A chart comparing the success of candidates who repeated NEET examinations against those who appeared for the first time

This is in contrast to the pattern seen before the introduction of NEET when only an average of 8.12 per cent old students entered the medical courses. About 91.87 per cent of the seats were taken by students who passed Class XII examinations on the same year, the AK Rajan committee constituted by Tamil Nadu government to study the impact of NEET pointed out in its report.

In 2019 – 20, about 99 per cent of those who obtained medical admissions came out of coaching centres and most of them had repeated NEET to emerge successful, the report stated.

Though, an unanimous resolution has been passed in Tamil Nadu assembly seeking permanent exemption for the state from NEET, such an exemption is possible only if the President gives his assent for the proposal. The NEET examination for this year had already been conducted and the results are yet to be announced.

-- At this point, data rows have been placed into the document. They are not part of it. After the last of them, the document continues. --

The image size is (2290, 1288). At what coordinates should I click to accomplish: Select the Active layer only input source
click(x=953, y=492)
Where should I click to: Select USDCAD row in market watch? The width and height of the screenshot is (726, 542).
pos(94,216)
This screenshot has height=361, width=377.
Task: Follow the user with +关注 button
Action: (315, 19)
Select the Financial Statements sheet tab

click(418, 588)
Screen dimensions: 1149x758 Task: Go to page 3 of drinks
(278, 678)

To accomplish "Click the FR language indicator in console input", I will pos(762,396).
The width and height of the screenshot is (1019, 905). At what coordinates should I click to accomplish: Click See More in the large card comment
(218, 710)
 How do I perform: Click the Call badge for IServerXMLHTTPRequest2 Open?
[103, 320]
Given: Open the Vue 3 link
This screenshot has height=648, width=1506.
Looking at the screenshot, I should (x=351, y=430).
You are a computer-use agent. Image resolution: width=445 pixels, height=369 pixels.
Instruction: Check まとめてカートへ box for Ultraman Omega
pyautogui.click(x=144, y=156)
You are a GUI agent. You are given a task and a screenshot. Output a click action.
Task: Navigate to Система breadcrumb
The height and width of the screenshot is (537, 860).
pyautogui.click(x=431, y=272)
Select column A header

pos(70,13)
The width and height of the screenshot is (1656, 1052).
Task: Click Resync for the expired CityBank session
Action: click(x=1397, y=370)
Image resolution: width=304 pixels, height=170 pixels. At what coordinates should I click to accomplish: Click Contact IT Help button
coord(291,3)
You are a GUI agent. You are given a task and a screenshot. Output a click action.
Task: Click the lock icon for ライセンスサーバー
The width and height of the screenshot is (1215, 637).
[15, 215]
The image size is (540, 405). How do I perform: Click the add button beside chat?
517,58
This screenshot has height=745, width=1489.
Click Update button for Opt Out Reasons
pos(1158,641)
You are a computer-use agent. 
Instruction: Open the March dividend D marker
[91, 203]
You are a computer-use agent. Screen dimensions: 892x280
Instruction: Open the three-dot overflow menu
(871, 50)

Actually, most of the students from middle and lower income groups want to take up a job as quickly as possible to support their families. They cannot wait for years and write the NEET examination again and again.

Students waiting in queue to write NEET examination at a Centre in Chennai.

The results, however, are expected to be a major disappointment for students who had completed Class XII examinations this year, since most of them are unlikely to find themselves on the list of qualifiers. Students who have finished Class XII examinations during the previous year but failed to clear NEET, persist with their attempts and attend coaching classes. Such students are expected to garner a large share of medical seats this year too and the trend of first-timers losing out in the competition will continue. Again, students who failed to qualify this year will flock the coaching centres, resulting in a vicious cycle.

When the medical and engineering admissions were carried out in Tamil Nadu based on Class XII examinations, some students used to appear for improvement in the same examinations conducted again since the new marks were taken into account for medical admissions. This procedure created a new trend of Class XII repeaters getting a large chunk of the medical seats. The emergence of such a tendency finally forced the state government to abandon the system of taking the improvement marks into consideration. Now the rising pattern of repeaters taking away most of the medical seats has led to serious introspection and educationists urge immediate measures to stop the unhealthy trend.

GR Ravindranath, general secretary, Doctors Association for Social Equality, said a case on fixing age limits for NEET examination is pending in the Supreme Court. He says, “There is consensus in Tamil Nadu that the state must be exempted from NEET, which makes coaching by private institutes mandatory for medical aspirants. The present system helps private coaching centres to make money”. However, banning students from appearing for NEET for the second time will crush the ambitions of several students, he pointed out and suggested a compromise formula of giving concession marks for first time candidates to render justice to the students. A decision on these lines should be taken after consultations, Ravindranath added.